The early focus on corn followed by very uncooperative harvest weather has unfortunately left some soybean fields un-harvested into December. Quality issues also presented a challenge for soybeans, offsetting some of the strong yields.
“We did have some quality issues. We had some in the 20% to 25% damage range in the soybeans,” Metzger said. “We had a late flush of frogeye come in and then stink bugs came in and hammered on one variety we had. We’ve had a record rainfall for the year so far, so hopefully we can run on some frozen ground.”
All things considered, 2018 was just an unusual year for Ohio soybean production.
“I say every year is weird,” said Laura Lindsey, Ohio State University Extension soybean specialist. ‘This year seemed like a very backwards year for us.”
The unusual growing season showed up in the Ohio Soybean Performance Trials.
“I was comparing 2017 data to 2018 data for our Performance Trials and that is in six counties across the state. A big surprise for me this year was northwest Ohio. Last year in Henry County I didn’t publish the data because it was very wet and then dry. Yields were all over the board and very inconsistent in the field. This year in Henry County we had some of the highest yields I have ever seen,” she said. “The average yield in Henry County for the early trial was over 64 bushels and 66 for the late trial. That is about the highest I have ever seen it.”
Like most of the state, planting was nearly perfect in most locations.
“We were able to plant everything in May, which is ideal, except for in Sandusky County. North central Ohio was really wet and that spot was hard to plant and we didn’t get it planted until June. Otherwise we had really solid planting dates, which I think helped a lot,” Lindsey said. “The other thing we saw that was interesting was in our central and southern locations, we tended to see better yields in our early trial versus our late trial. I heard at Farm Science Review as well that their early maturing soybeans did better than they usually do. I am wondering if that warm weather we had in September and October hurt those later soybeans in our central and southern locations.”
The warm, wet weather through the season set the stage for seed quality issues around the state at harvest.

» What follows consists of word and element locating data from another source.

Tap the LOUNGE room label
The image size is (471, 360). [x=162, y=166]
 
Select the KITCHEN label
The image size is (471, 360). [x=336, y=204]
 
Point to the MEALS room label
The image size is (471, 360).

“Seed quality was poor all over the state. I have a seed sample from Clinton County that is horrible. I had calls from Cincinnati all the way to Sandusky County and west into Clark County and Preble County. There were many factors going on, even many in the same field. The sample on my desk probably has stink bug damage. There are shriveled soybeans. There are soybeans that are still green — we thought that was premature death where the pods look dead and the seeds had prematurely died because of the hot temperatures,” Lindsey said. “We had soybean pods splitting open and sprouting out of the pods and we had frogeye leaf spot and that could all happen in the same field. Some of the pods were splitting when they were still green. That is more of a tropical problem in areas where it is really hot and humid this year. It was a very sudden spring and fall. It was another unique year and I’m sure next year will be something different — 2018 was a weird year.”